Trans-spinal direct current stimulation (tsDCS) is an emerging modality for non-invasive neuromodulation that induces corticospinal excitability changes and increases the motor output of multiple spinal segments in humans. It involves consistent application of a direct current over the spinal cord through a pair of electrodes (typically embedded on saline solution-soaked sponges), one placed over the targeted spinal cord segment and the other (reference) over an area distal to the spine (e.g., arm, abdomen). Direct current intensities are usually in the range of 1.5–2.5 mA, and the post-stimulation effects last from minutes to hours (Urban et al., 2010; Opheim et al., 2014).

In humans, tsDCS was pioneered in 2008 by Cogiamanian, who showed that thoracic anodal tsDCS (2.5 mA, 15 min) modulated the cervical-medullary P30 component of the posterior tibial nerve somatosensory-evoked potential for at least 20 min after the current offset. This was the first evidence that tsDCS was shown to modulate spinal cord conduction properties. Subsequent studies conducted in humans further confirmed the potential of tsDCS to modulate both ascending and descending pathways (Bocci et al., 2015; Berry et al., 2017; Sasada et al., 2017; Marangolo et al., 2020; Yamaguchi et al., 2020), as well as spinal reflexes (Priori et al., 2014).

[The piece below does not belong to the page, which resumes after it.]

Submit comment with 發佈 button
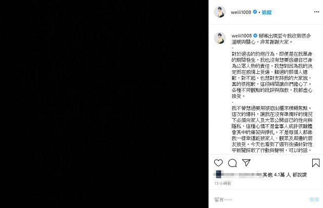 [x=314, y=200]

tsDCS Mechanisms of Action and Safety

tsDCS is a non-invasive technique considered safe in adults. No published studies have reported adverse effects during or after tsDCS, with the exception of transient redness under the electrodes. In humans, Cogiamanian et al. (2008) reported no changes in serum neuron-specific enolase, a powerful marker of neuronal damage, before and after stimulation offset.

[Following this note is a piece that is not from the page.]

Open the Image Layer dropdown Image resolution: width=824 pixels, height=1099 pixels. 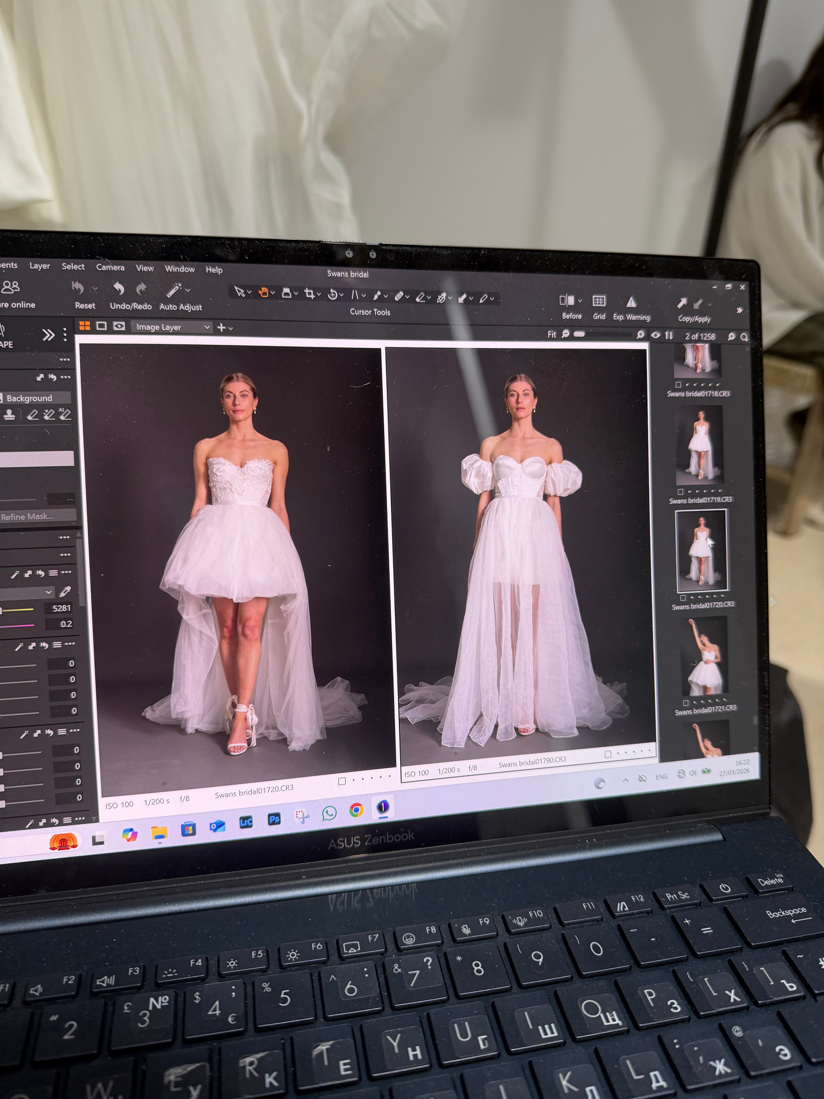(x=172, y=327)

The mechanisms of action of tsDCS have been studied in animals and subsequently confirmed that tsDCS acts on ascending/descending pathways and on segmental reflex responses, suggesting glutamatergic, GABAergic, and glycinergic system involvement and effects on spinal plasticity. Electric current can easily flow within the spinal canal through the intervertebral spaces. tsDCS-induced changes in spinal excitability occur at two key time-points, during (termed online effects) and after (termed aftereffects) current offset. The online effects on a neuron or axon depend on several features ranging from field properties (intensity, polarity, and direction) to neuroanatomical and neurophysiological properties in the targeted spinal structure (ElBasiouny and Mushahwar, 2007). Changes in membrane potentials were also associated with changes in trans-synaptic (Eccles et al., 1962) or direct α-motoneuron excitability (Hounsgaard and Kiehn, 1993). The manner by which polarizing effects change neuronal membrane excitability depends on how spinal cord fibers are spatially oriented in relation to the electric field (Terzuolo and Bullock, 1956). Hence, a given electrical field polarity can increase spinal tract excitability in the white matter and simultaneously decrease excitability in neural elements in the gray matter, or vice versa. There is some pioneering work exploring the effects of tsDCS in animals (Fuortes, 1954), showing the potential of this technique in modulating spinal circuitry (Ahmed, 2011, 2013, 2014b, 2016; Ahmed and Wieraszko, 2012; Samaddar et al., 2017).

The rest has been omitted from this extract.